Effect of pin-to-plate atmospheric pressure cold plasma on mustard protein isolate: physicochemical, structural, thermal, and functional characterization

Abstract

The present work was aimed at studying the physicochemical, structural, functional, and thermal impact of atmospheric pressure cold plasma on mustard protein isolates. The mustard protein isolate was treated at selected voltage levels (10 and 20 kV) exposed for 5 and 10 min, resulting in a non-significant increase in water absorption capacity and oil absorption capacity in all treated samples.
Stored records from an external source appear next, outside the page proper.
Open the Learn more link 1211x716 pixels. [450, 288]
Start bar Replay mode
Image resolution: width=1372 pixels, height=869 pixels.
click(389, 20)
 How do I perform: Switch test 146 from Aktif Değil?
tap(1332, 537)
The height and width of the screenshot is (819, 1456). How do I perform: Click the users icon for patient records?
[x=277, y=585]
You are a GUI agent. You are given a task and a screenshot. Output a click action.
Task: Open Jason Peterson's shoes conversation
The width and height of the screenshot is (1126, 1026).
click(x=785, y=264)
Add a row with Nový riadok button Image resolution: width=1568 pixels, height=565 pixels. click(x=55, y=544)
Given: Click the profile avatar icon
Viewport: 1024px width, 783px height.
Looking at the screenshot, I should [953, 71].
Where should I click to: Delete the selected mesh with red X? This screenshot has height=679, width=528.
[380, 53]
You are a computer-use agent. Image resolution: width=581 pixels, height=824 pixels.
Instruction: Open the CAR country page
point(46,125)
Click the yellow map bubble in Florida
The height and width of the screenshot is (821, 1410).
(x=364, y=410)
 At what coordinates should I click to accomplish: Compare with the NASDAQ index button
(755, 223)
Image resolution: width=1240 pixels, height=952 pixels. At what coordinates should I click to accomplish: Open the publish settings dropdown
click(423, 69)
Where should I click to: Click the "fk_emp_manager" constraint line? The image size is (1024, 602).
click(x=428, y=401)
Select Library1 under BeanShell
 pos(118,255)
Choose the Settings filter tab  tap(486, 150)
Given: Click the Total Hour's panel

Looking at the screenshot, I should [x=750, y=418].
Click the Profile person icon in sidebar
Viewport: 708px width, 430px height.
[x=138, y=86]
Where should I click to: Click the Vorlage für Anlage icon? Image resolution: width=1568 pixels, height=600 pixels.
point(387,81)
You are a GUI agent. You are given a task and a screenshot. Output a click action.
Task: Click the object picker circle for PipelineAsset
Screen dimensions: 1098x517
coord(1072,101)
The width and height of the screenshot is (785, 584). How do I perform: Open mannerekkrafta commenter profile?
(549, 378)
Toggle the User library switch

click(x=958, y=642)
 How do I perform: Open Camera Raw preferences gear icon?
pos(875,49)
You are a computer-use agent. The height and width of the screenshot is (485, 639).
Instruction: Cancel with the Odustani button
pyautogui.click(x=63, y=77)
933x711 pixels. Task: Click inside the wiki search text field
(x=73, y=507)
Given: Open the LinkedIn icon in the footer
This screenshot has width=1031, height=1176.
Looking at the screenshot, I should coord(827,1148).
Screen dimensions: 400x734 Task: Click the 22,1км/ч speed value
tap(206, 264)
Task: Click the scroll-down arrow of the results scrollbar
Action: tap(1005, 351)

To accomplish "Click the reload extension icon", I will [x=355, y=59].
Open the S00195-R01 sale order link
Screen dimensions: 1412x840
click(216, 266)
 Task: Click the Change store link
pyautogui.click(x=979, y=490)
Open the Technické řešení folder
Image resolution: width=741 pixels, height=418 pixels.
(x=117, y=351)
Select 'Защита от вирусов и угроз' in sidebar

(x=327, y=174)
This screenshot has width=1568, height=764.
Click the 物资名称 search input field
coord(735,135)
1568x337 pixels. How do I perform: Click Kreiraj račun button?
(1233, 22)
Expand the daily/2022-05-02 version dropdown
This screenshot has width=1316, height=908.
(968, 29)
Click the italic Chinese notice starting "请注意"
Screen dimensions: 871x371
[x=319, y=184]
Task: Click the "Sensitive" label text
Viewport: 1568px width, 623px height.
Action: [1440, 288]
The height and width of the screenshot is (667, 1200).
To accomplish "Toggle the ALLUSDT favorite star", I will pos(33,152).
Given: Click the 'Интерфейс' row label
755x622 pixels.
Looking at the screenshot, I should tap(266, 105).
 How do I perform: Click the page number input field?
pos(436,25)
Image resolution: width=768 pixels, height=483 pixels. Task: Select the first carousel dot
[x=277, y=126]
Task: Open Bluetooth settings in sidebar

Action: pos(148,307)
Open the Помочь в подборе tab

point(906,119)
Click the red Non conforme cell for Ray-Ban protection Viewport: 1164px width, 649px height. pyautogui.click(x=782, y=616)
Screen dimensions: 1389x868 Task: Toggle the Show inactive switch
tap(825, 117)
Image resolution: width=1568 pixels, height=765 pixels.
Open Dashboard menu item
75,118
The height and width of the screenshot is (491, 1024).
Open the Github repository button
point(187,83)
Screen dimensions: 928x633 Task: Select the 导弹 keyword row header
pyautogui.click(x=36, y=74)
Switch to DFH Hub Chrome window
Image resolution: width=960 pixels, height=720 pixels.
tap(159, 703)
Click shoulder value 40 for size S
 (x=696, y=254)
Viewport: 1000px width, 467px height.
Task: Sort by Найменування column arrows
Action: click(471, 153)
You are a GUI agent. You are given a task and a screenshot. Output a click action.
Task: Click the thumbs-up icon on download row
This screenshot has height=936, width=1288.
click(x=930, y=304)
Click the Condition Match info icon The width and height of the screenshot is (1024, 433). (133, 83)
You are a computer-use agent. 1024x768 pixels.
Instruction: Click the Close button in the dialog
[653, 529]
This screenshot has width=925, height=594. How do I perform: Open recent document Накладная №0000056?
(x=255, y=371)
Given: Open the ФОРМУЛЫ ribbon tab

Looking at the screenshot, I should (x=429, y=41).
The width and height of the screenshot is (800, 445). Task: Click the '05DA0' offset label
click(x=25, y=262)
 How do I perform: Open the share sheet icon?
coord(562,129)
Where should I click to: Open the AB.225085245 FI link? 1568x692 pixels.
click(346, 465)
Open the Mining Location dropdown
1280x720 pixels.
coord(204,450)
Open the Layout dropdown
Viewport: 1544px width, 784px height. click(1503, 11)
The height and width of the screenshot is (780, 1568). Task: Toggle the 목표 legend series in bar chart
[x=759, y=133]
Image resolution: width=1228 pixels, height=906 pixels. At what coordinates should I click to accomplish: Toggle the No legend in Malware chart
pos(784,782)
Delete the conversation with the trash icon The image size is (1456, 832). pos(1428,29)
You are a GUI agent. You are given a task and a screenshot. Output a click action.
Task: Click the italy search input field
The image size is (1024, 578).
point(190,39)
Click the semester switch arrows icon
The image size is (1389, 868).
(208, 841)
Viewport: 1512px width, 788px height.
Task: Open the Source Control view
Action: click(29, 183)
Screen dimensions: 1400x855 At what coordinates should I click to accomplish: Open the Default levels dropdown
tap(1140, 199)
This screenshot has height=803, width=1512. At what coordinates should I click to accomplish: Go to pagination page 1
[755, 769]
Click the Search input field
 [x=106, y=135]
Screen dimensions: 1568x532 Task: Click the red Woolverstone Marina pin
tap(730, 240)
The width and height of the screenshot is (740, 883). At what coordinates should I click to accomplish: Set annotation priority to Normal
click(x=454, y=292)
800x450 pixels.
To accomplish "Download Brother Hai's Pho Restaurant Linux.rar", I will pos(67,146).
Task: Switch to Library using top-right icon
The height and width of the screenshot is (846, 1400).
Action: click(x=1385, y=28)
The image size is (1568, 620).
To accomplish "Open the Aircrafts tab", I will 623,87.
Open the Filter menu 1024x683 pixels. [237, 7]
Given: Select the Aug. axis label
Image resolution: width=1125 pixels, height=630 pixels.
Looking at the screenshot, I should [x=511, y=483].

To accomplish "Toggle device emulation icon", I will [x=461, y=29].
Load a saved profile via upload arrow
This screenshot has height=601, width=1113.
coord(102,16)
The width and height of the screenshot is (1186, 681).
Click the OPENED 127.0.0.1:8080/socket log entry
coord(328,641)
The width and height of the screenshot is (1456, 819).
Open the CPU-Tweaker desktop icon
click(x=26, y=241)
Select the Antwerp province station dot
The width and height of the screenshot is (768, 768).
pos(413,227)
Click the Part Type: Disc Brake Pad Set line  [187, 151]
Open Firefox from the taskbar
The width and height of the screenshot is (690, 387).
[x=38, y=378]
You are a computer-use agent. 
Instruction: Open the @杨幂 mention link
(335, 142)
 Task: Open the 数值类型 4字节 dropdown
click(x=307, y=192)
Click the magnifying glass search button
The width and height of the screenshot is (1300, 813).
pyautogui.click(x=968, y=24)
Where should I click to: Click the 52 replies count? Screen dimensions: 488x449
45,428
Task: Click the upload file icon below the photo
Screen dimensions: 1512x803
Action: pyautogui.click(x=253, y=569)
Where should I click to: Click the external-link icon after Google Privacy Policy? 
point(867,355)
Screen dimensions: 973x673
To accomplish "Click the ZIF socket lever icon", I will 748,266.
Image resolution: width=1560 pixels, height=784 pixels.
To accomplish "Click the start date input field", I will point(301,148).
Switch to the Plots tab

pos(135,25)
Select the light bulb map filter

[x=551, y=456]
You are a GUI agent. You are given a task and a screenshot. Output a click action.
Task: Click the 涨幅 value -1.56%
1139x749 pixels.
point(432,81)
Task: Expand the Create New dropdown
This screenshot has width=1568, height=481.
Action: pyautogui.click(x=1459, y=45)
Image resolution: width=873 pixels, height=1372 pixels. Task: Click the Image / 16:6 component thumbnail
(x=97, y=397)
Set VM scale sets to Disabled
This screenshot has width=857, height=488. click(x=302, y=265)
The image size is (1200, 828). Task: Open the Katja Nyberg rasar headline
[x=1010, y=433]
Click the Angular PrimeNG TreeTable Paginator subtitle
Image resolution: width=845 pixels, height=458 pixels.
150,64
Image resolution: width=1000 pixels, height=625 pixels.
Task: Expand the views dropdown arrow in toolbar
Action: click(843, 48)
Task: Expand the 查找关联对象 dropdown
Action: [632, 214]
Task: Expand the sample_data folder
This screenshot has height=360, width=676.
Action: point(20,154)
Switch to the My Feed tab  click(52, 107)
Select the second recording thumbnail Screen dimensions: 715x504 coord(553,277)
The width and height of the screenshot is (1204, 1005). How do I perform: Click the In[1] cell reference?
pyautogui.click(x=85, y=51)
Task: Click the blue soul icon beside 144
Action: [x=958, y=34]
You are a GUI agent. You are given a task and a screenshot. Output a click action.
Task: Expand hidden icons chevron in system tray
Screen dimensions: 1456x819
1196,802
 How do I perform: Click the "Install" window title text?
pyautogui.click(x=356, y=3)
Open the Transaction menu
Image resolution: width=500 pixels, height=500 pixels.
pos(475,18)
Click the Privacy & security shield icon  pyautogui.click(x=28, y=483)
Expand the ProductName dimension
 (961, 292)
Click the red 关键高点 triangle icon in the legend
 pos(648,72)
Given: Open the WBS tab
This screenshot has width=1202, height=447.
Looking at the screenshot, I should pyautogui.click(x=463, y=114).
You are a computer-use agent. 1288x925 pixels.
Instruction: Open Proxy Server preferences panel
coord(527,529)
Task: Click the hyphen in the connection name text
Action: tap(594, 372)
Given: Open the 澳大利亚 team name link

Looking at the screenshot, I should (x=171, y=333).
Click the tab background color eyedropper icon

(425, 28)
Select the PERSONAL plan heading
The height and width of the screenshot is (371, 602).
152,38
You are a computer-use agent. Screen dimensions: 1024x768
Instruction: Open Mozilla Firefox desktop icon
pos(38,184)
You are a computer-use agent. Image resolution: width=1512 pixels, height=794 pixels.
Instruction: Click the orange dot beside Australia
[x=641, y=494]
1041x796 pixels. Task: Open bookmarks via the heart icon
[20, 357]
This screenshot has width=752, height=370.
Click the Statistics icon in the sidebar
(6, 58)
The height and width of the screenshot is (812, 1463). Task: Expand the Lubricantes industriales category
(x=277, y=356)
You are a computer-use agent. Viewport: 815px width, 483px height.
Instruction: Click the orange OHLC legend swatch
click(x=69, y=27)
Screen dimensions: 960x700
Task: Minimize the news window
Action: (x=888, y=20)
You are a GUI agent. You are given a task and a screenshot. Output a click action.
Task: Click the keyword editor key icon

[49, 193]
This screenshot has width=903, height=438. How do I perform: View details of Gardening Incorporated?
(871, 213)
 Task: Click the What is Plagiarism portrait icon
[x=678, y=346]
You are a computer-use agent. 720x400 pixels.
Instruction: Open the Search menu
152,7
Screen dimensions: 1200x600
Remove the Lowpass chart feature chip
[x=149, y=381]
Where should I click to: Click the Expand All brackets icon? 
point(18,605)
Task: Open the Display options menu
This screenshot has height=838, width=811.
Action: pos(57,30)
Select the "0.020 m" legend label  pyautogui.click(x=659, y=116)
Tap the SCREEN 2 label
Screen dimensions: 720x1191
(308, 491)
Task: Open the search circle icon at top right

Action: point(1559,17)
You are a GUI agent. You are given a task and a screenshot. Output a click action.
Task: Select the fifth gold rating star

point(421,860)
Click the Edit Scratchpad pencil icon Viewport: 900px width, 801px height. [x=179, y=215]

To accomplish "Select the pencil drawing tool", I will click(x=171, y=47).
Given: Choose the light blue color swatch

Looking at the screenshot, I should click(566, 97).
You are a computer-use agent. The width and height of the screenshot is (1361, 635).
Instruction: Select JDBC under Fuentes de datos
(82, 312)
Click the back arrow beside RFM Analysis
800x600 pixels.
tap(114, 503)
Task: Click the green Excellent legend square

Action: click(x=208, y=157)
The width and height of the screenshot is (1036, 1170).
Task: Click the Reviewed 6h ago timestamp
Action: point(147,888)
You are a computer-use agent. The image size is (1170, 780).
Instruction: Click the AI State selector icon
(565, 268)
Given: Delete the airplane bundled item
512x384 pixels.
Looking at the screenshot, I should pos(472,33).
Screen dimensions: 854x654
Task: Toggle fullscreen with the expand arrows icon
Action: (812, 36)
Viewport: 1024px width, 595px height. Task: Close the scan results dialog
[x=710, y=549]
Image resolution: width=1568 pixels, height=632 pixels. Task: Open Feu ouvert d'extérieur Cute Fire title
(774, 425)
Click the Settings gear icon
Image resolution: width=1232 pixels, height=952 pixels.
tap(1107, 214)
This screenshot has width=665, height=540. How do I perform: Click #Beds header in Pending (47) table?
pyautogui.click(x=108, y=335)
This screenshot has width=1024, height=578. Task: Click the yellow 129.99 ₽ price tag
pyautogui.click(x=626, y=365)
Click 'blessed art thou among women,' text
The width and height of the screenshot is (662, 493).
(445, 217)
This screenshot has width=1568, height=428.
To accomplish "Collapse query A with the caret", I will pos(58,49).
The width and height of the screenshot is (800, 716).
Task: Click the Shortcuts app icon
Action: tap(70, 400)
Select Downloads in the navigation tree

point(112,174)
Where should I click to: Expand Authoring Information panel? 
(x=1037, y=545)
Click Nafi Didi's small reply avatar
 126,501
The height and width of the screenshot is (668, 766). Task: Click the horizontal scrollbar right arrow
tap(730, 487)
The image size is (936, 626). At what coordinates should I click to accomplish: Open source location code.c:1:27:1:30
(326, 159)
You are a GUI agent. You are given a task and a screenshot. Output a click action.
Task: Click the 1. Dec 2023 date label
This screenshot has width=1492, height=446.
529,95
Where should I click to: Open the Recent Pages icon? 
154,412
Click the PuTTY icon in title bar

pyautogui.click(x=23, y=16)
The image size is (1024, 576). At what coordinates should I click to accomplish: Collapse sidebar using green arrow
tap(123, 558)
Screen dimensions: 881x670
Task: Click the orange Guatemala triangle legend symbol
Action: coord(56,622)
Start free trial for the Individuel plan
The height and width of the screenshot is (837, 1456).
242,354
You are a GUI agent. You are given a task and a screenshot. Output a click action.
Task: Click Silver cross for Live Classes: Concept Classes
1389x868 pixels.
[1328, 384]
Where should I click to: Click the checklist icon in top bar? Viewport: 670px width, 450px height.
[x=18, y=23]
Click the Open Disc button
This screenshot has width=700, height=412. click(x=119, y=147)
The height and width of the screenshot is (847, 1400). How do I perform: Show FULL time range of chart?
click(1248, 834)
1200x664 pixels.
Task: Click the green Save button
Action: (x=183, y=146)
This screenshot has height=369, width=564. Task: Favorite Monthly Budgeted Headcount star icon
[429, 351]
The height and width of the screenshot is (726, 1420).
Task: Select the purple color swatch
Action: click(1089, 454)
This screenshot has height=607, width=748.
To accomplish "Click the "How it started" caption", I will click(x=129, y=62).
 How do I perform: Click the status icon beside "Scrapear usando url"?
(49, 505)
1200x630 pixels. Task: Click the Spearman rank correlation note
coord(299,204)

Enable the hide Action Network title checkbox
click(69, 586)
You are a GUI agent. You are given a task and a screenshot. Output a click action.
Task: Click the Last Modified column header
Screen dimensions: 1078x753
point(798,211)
There was a significant increase (p < 0.05) in the emulsification (20 kV for 10 min −47.81%) and foaming (20 kV for 5 min −59.77%) properties of the treated protein isolates, which underscores the process-induced improvement in interfacial properties due to unfolding and partial denaturation. With respect to solubility, the solubility of the treated protein isolate (20 kV for 20 min) increased to 43.97%, which was due to the reactive species opening up the active sites responsible for hydration. Overall, the study revealed the potential impact of cold plasma on a non-conventional protein isolate and showed that plasma treatment at 10 kV for 10 min had an improving yet balanced effect on the hydration, solubility and surface-active properties that may find space in both food and non-food applications.